**AVAILABLE DATA**:

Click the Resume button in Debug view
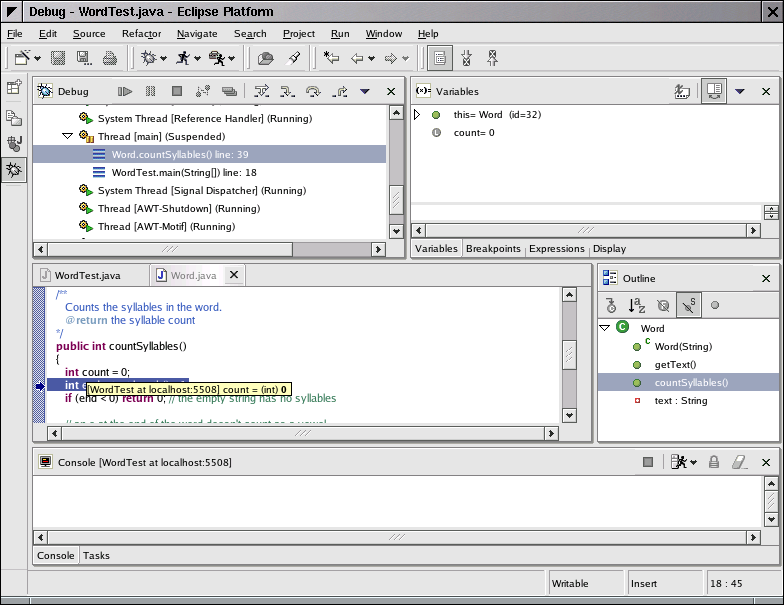This screenshot has width=784, height=605. 125,91
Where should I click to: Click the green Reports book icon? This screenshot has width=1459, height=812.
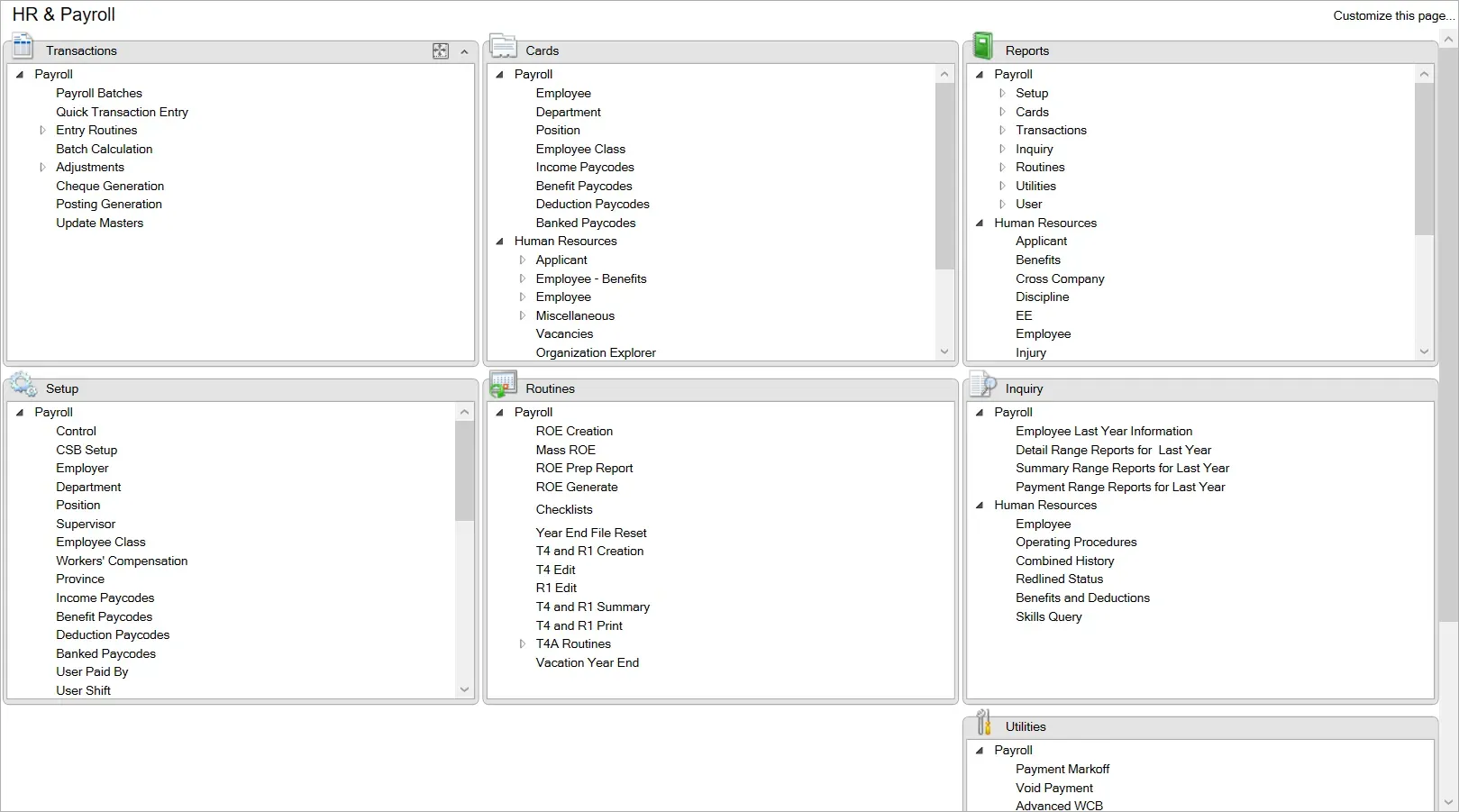coord(983,47)
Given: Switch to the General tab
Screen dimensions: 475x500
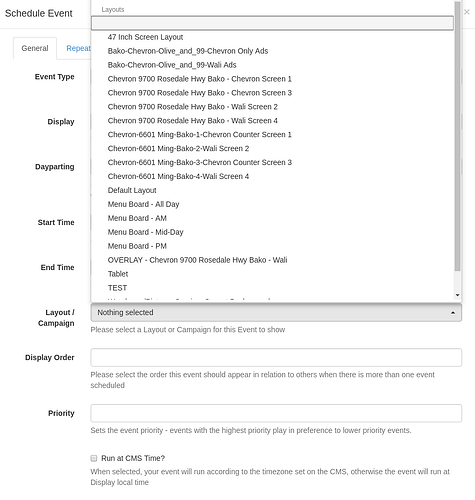Looking at the screenshot, I should (x=35, y=48).
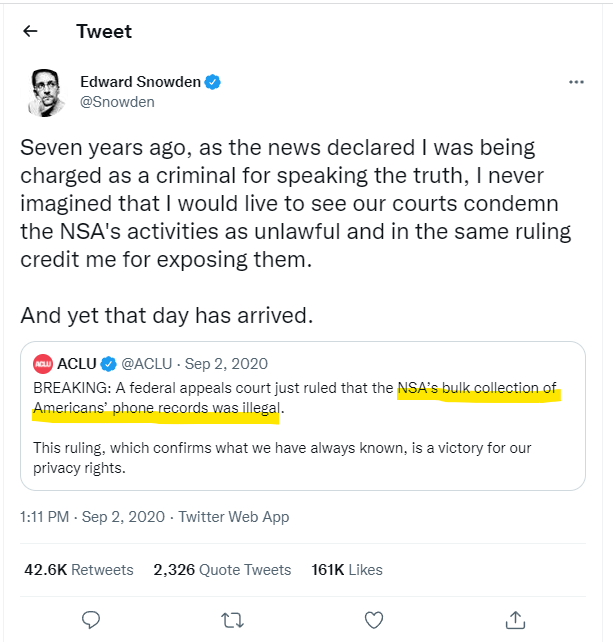Click the reply speech bubble icon
Viewport: 613px width, 642px height.
coord(90,619)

**WORK ITEM**:
The whole listing above is to be printed exactly; the pictures stay out.

**EXERCISE SOLUTION**:
Click the Resume button in Debug view
This screenshot has width=784, height=605. 125,91
Where should I click to: Click the green Reports book icon? This screenshot has width=1459, height=812.
coord(983,47)
Given: Switch to the General tab
Screen dimensions: 475x500
Looking at the screenshot, I should (x=35, y=48).
Click the reply speech bubble icon
Viewport: 613px width, 642px height.
coord(90,619)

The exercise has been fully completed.